Carver is widely regarded as a master of the short story, a man who reinvigorated an old form and made it his own, churning out four volumes of short fiction in the last twelve years of his short life. Will You Please Be Quiet, Please? is the first of these. The second, What We Talk About When We Talk About Love, made Carver famous, but many of the 22 stories in this first volume of work are as powerful and evocative as any in the writer’s oeuvre.
“Write what you know” — so goes the edict handed to aspiring writers. Carver always did. A blue-collar man from a broken, hard-scrabble background, he didn’t escape into a new world with his fiction but recreated the world he knew, to staggering effect. Carver’s signature style, the style that remade the form, is known as minimalism, but it’s a label he rejected:
“There’s something about ‘minimalist’ that smacks of smallness of vision and execution that I don’t like.”
But was it his style, or a style imposed on him? Only after his second book was released — and his fame was ensured — did it emerge that Carver’s trademark minimalist prose might have had more to do with the editorial style of Gordon Lish, Carver’s editor, than the writerly sensibilities of Carver himself.
Carver moved out from under his editor’s thumb — perhaps to his own detriment, as various posthumously published works seem to show — after the publication of What We Talk About When We Talk About Love, and truly came into his own with his third volume, Cathedral. But in this first volume, the Carver/Lish dynamic is beautifully at work, the stories therein lean to the point of being spare, and more powerful for it.
Will You Please Be Quiet, Please? is a collection of brief, unvarnished accounts of moments in the lives of ordinary Americans, moments that, through the distance lens of reading, are significant, maybe even because they are insignificant. These are people who believe life is going to get better, because it has to. Harry and Emily in ‘How About This?’ — opposites who have fled to the country to pull themselves and their lives together, and only been drawn apart:
He was reaching to light a cigarette with his last match when his hands began to tremble. The match went out, and he stood there holding the empty matchbook and the cigarette, staring at the vast expanse of trees at the end of the bright meadow.

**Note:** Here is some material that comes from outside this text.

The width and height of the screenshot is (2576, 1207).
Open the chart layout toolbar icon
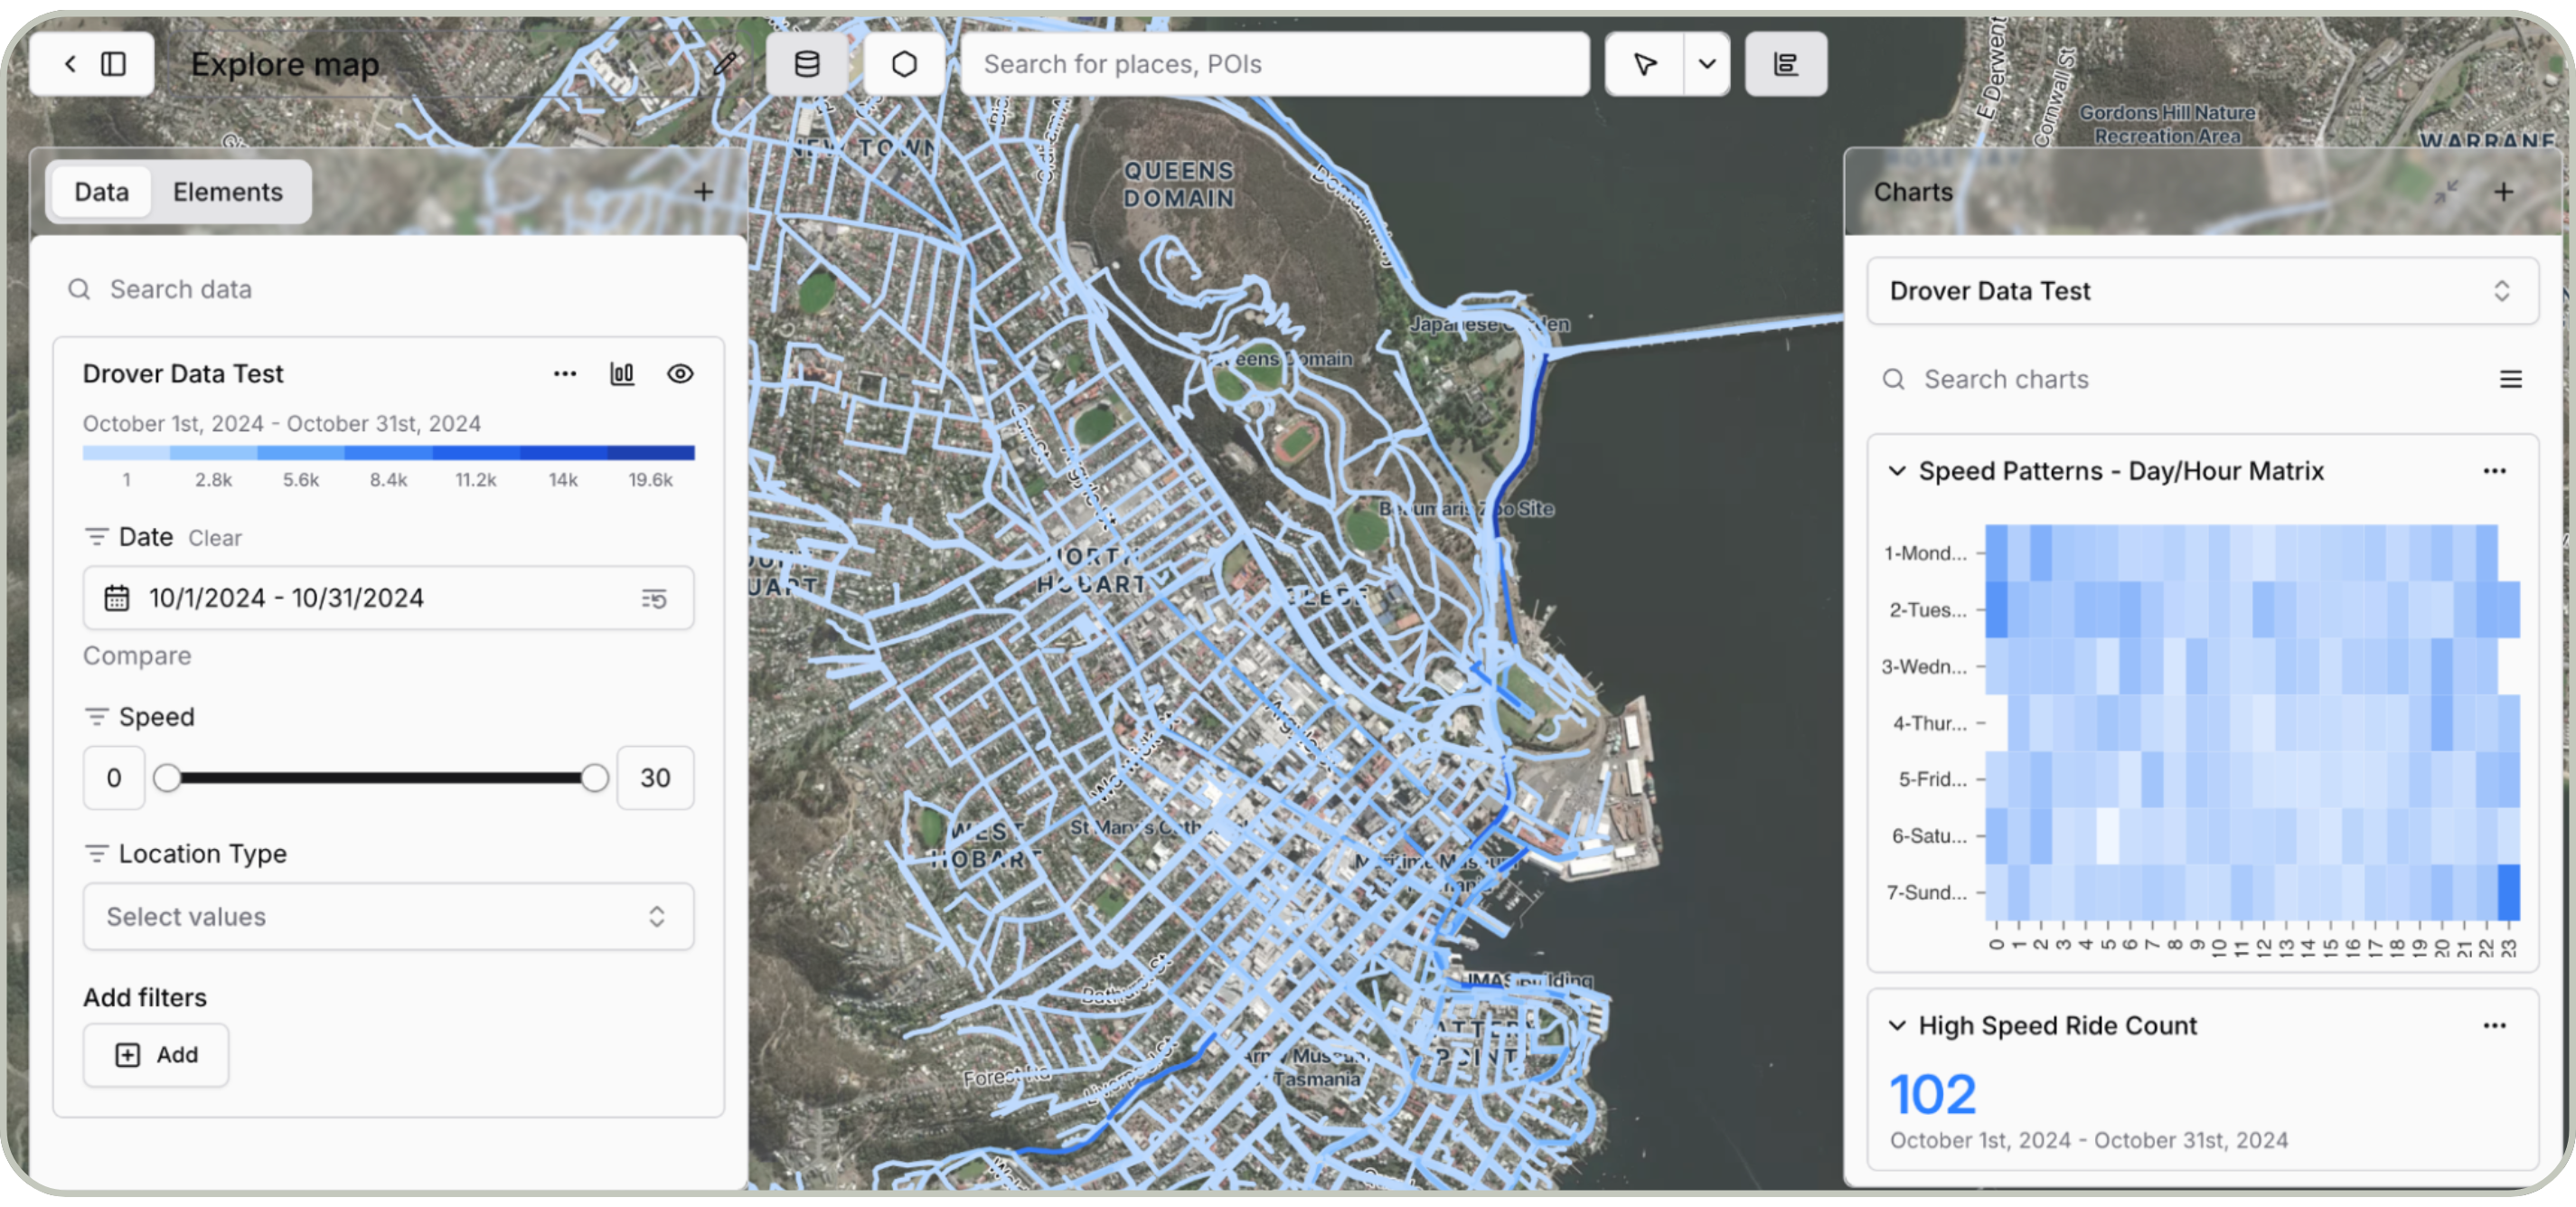pyautogui.click(x=1786, y=64)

“Harry, we have to love each other,” she said. “We’ll just have to love each other,” she said.
Carver’s protagonists are broken people, or people who have never been whole. His antagonists are the forces he wrestled himself before he saved his own life by becoming a writer: poverty, debt, alcoholism, anger, self-doubt, failure.

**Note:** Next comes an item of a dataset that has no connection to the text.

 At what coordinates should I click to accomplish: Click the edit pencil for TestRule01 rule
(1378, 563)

In ‘Bicycles, Muscles, Cigarettes’ a father involves himself in his son’s social life, picking a fight with the father of another boy and in doing so, bringing his own son to tears. It’s a moving take on boys and men, coming of age and mortality, and yet there’s not a shred of sentimentality in those eight pages. This is Carver at his early, unfinished best.

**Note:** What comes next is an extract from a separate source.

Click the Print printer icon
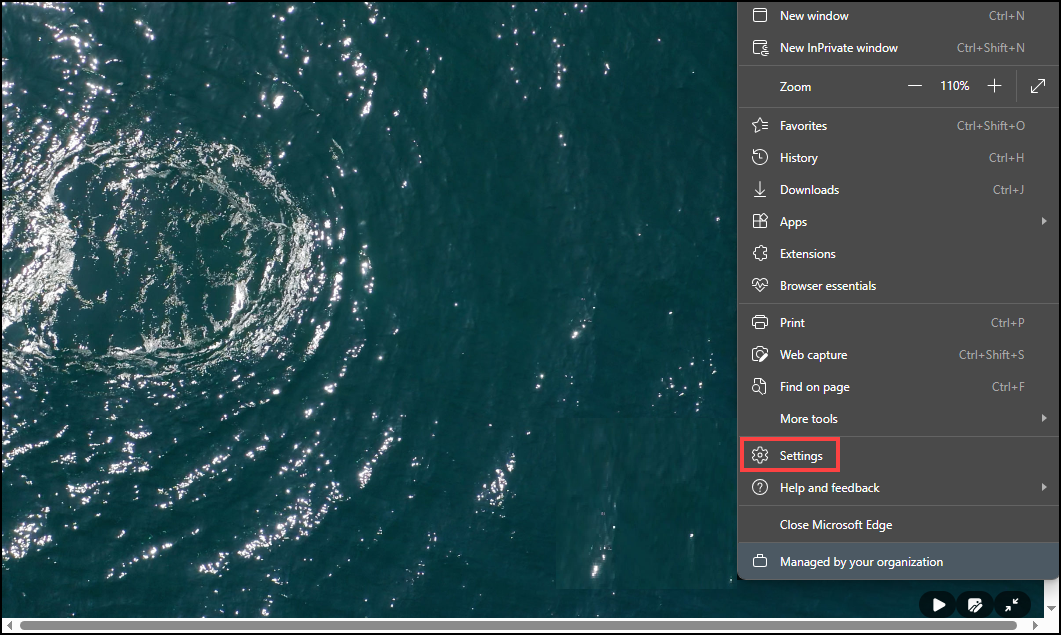 pos(760,323)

‘They’re Not Your Husband’ is another standout. After bullying his wife into losing weight, Earl shows up at her work and encourages other men to “look at the ass on her” but is pulled up by her coworkers:
“He’s a salesman. He’s my husband,” Doreen said at last, shrugging. Then she put the unfinished chocolate sundae in front of him and went to total up his check.
It’s just six pages long but, like so much of Carver’s best work, ‘They’re Not Your Husband’ is a telling moment from a much broader story.
Will You Please Be Quiet, Please? is easy to read and re-read, each story significant in its own right. Yet as a collection of tragic, comic, human stories, this book marks the remarkable beginning of a brief yet genre-defining career.